The Bauhaus influence is still present today. It is the most well know design school of modern times. It began in Weimar, Germany in 1919 and was only in operation for 14 years.
The school took over the building of the Weimar Academy of Fine Arts, and inherited some of the students and professors.
Henri van de Velde originally set up the academy. Van de Velde had put forward a list of names to be director before the war and Walter Gropius was selected.
When it opened it was originally craft orientated, with the students being taught the technical use of materials as well as artistically by fine artists, Johannes Itten, Paul Klee and Wassily Kandinsky.

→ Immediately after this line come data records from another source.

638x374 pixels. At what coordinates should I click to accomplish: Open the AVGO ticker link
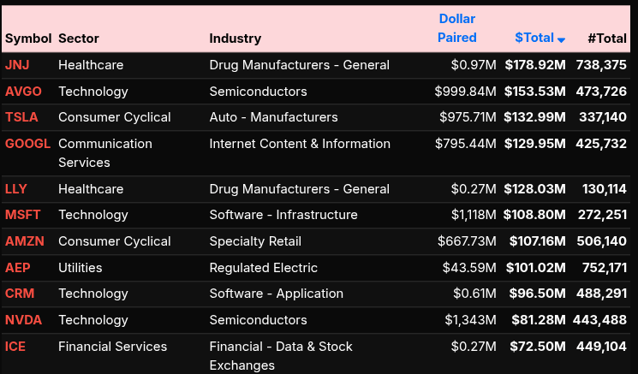tap(23, 92)
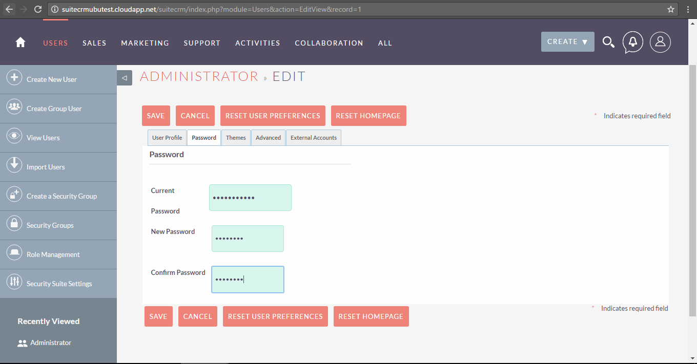Switch to the Themes tab

(x=236, y=138)
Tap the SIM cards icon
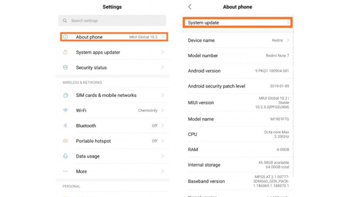This screenshot has height=197, width=350. click(x=65, y=95)
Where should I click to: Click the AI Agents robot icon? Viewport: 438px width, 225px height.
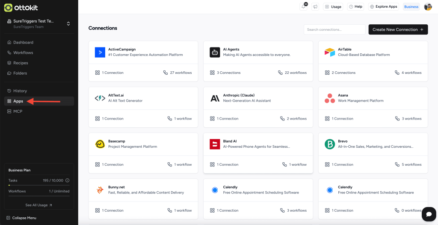pos(215,52)
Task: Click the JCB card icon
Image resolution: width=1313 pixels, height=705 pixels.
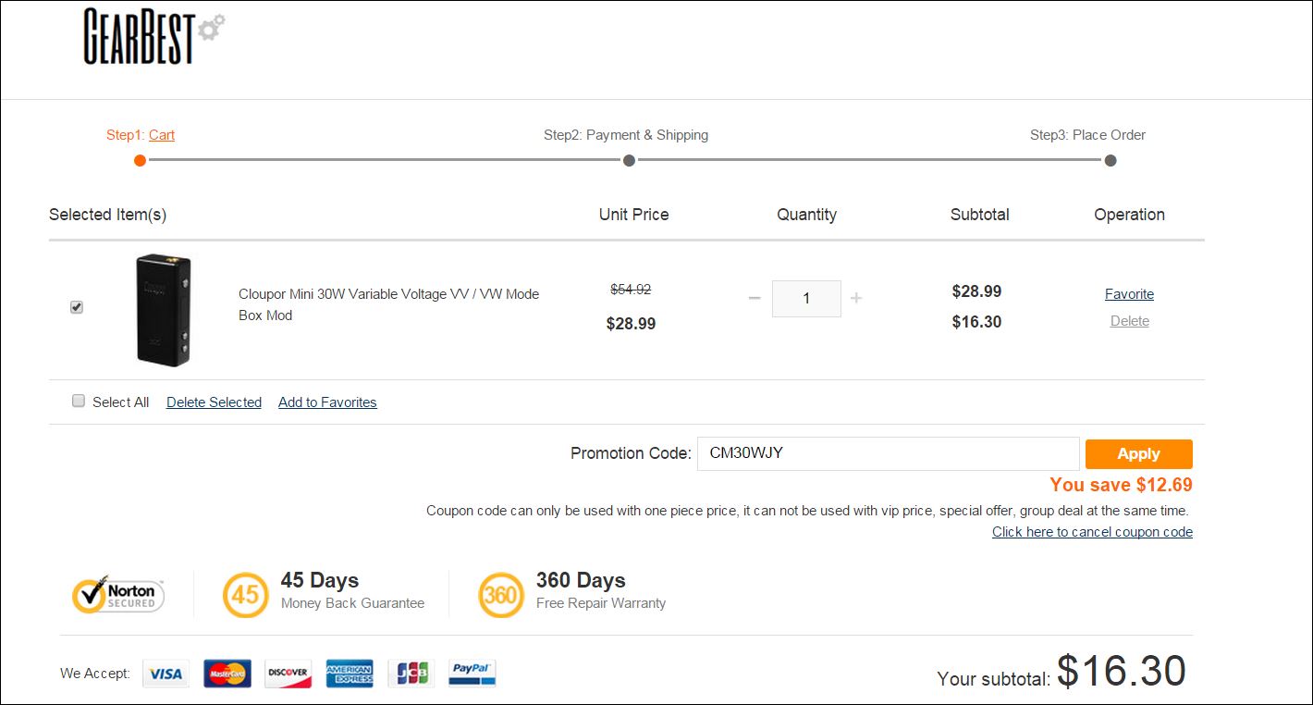Action: coord(411,674)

Gropius changed the direction of the school before it moved in 1925. He was moving away from the arts and crafts towards machines and technology.
Laszlo Moholy-Nagy replaced Itten when he left. This change in direction saw articles being designed that were visible machine made using the latest technology, producing aesthetically pleasing products.

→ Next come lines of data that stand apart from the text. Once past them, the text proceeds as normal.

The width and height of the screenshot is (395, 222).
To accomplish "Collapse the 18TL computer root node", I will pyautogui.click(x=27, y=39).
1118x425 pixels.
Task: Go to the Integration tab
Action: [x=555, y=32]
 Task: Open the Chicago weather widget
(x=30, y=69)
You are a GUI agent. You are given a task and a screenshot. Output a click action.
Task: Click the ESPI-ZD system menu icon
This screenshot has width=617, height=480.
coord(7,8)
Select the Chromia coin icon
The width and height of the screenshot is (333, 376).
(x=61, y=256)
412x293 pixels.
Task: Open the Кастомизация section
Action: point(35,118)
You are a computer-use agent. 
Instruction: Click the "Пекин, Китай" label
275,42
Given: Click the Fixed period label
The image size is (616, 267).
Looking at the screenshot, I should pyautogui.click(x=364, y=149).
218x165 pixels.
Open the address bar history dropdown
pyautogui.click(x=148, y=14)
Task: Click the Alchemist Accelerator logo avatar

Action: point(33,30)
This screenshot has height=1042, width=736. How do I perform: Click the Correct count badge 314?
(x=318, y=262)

This started to create innovative product design.
Hostilities in the area, political and funding problems forced the Bauhaus to relocate to Dessau in 1925 where there was sufficient funding for new purpose built buildings.
In 1928 Gropius resigned as Director to concentrate on his Architectural Practice and was replaced by Hannes Meyer. This saw the Bauhaus thrive financially by producing inexpensive items designed for the mass population.

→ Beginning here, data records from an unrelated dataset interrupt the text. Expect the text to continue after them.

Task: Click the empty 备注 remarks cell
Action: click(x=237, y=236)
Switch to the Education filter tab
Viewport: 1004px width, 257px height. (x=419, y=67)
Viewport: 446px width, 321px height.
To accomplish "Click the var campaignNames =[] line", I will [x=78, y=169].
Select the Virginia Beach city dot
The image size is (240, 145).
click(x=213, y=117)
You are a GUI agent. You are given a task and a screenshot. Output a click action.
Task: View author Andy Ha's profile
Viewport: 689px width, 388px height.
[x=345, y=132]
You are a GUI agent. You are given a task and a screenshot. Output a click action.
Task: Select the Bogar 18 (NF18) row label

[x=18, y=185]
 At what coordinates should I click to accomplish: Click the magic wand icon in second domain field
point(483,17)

Meyer’s resignation was politically forced after only two years and his replacement was Mies van der Rohe. His emphasis was on architectural theories and began producing designs for the wealthy.
Due to political pressure, the Dessau Bauhaus was closed in 1932. It reopened in a disused factory in Berlin, a failed attempt to kept it running as the Nazi’s raided and closed it in 1933.
Gropius, Mies van der Rohe, Moholy-Nagy and Breuer all moved to the USA.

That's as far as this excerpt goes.